Hybrid industry platform
One aspect of the festival that will be truly hybrid is its industry platform, the CineLink Industry Days. Some of the participants will be present in Sarajevo, but most of the business will be done online.
“Industry Days has probably learned the most from last year’s experience,” says Marjanović. “Our experience has been mostly positive and has become the basis of our new approach, which is now extended and even more tailor-made than ever before.”

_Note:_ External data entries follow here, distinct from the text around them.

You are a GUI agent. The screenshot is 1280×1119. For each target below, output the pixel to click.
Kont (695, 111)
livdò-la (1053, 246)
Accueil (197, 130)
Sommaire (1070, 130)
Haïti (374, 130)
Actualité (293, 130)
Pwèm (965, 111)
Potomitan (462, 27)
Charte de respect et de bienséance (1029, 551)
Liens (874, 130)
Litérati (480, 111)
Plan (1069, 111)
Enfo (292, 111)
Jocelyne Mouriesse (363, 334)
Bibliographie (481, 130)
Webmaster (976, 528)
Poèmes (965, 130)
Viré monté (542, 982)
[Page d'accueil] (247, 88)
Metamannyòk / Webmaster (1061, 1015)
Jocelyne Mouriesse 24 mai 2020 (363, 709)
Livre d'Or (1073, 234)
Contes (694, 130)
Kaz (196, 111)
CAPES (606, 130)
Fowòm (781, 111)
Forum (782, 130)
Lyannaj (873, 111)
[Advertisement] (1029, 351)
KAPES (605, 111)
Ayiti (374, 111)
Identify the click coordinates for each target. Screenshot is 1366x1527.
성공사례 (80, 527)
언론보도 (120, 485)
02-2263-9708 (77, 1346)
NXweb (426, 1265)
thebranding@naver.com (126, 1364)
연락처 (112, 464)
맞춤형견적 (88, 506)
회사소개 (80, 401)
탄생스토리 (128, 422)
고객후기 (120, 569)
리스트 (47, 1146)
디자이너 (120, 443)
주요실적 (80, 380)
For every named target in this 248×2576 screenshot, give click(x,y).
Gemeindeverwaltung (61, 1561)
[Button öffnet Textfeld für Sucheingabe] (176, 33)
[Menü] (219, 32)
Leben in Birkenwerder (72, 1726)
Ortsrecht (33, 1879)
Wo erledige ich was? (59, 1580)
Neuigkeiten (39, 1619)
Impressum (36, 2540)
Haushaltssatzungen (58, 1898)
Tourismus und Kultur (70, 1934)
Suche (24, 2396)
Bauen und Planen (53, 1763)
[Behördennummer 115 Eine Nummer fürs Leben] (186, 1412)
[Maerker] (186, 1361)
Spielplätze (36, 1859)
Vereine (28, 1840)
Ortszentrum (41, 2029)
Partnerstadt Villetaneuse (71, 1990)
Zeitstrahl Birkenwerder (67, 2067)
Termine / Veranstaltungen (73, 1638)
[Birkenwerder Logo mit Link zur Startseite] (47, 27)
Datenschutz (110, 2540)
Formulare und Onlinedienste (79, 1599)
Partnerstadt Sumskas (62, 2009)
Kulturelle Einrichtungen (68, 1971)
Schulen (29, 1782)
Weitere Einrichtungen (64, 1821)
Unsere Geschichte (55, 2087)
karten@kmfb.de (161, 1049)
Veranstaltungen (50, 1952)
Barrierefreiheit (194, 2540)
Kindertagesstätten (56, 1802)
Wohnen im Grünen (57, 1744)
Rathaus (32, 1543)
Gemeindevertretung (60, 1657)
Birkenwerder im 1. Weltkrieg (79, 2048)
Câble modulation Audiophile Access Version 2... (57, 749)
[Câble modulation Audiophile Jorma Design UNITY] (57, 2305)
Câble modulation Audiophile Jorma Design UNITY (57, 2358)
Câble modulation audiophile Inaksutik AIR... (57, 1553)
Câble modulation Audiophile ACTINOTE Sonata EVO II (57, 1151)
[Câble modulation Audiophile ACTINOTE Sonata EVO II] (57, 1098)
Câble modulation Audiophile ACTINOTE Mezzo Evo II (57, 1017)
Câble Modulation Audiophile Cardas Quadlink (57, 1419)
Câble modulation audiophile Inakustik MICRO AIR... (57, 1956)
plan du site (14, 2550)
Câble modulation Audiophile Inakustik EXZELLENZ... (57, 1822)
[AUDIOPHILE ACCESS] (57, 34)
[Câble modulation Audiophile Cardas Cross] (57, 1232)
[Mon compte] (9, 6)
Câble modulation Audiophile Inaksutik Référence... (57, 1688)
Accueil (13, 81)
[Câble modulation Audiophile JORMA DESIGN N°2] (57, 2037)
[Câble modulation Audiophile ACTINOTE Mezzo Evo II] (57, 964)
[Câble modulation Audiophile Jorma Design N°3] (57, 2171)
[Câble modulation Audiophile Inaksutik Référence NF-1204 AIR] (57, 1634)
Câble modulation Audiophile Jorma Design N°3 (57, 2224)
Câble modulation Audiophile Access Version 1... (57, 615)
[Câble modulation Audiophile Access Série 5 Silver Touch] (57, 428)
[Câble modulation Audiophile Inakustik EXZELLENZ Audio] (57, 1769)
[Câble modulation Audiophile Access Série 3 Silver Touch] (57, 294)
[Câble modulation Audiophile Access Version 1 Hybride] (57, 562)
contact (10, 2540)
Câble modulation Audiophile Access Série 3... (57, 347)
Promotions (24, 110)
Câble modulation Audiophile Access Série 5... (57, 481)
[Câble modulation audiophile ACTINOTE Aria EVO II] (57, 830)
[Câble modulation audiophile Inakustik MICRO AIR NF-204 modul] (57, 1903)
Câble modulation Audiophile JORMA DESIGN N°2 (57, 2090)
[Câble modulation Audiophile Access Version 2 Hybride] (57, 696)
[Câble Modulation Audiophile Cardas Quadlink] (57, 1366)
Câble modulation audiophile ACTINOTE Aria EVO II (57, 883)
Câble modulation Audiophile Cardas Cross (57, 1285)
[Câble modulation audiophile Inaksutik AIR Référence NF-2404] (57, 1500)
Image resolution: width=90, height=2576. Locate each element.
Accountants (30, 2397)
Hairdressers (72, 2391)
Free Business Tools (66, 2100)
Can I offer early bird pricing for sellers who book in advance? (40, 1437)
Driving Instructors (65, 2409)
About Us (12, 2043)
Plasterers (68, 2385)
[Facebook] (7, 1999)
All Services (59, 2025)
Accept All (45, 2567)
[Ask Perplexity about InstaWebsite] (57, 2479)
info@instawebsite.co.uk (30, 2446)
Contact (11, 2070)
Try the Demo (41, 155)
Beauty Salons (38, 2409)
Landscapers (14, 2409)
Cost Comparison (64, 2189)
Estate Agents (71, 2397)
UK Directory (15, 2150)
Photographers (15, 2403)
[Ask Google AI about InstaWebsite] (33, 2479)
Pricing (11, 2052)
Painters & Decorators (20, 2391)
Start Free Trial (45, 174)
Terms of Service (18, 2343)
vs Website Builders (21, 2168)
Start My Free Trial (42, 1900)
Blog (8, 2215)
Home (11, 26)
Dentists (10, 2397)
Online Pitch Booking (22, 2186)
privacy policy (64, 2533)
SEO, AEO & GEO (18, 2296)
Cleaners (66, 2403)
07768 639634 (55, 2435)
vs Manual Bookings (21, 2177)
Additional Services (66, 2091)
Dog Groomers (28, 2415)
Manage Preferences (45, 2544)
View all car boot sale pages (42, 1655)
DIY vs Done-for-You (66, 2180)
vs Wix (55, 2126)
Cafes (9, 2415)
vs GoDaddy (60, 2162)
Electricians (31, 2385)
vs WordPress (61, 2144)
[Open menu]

While in pre-pandemic times, most of the work on the projects was focused on an intensive five-day period during the festival with a few preparatory workshops, the industry team has now had the chance to work with project teams and experts on a longer-term basis in the lead-up to the festival, through several online events, which will also continue with follow-ups in September.
“This way, the workshops were more varied and we were able to focus more on specific needs of the projects,” Marjanović explains.
“In the past, we would not have been able to invite one expert to come and work on one segment of one project, and now were able to connect the project teams with more people who were able to help them with more aspects of the development. This has resulted in a better preparation for the co-production market, and stronger market materials, which now include a video of the pitch and a lot more visual content on the project page.”
The line-up includes new projects from established filmmakers such as Aida Begić, Gentian Koçi, Tinatin Kajrishvili, Paul Negoescu, Daniel Carsenty and Mohammed Abugeth, and Ehab Tarabieh.
“We had a higher number of submissions for works in progress than ever before, and some of them arrived basically straight from the set,” says Marjanović. “This is probably because people rushed to shoot as vaccination rolled out and Covid restrictions eased over the spring and summer.”
While the pitching and the market will take place online – and Marjanović believes this is a template that most festivals will retain, even when international travel fully returns – several industry guests will be present in Sarajevo and able to reconnect.
“We will focus on direct contacts, networking and spending quality time together, which is something that can’t be replicated online and something that is indispensable for a quality collaboration,” he adds. “When we are all in one place physically, we want to focus on each other and this is what Sarajevo Film Festival and CineLink Industry Days will provide to its guests and participants.”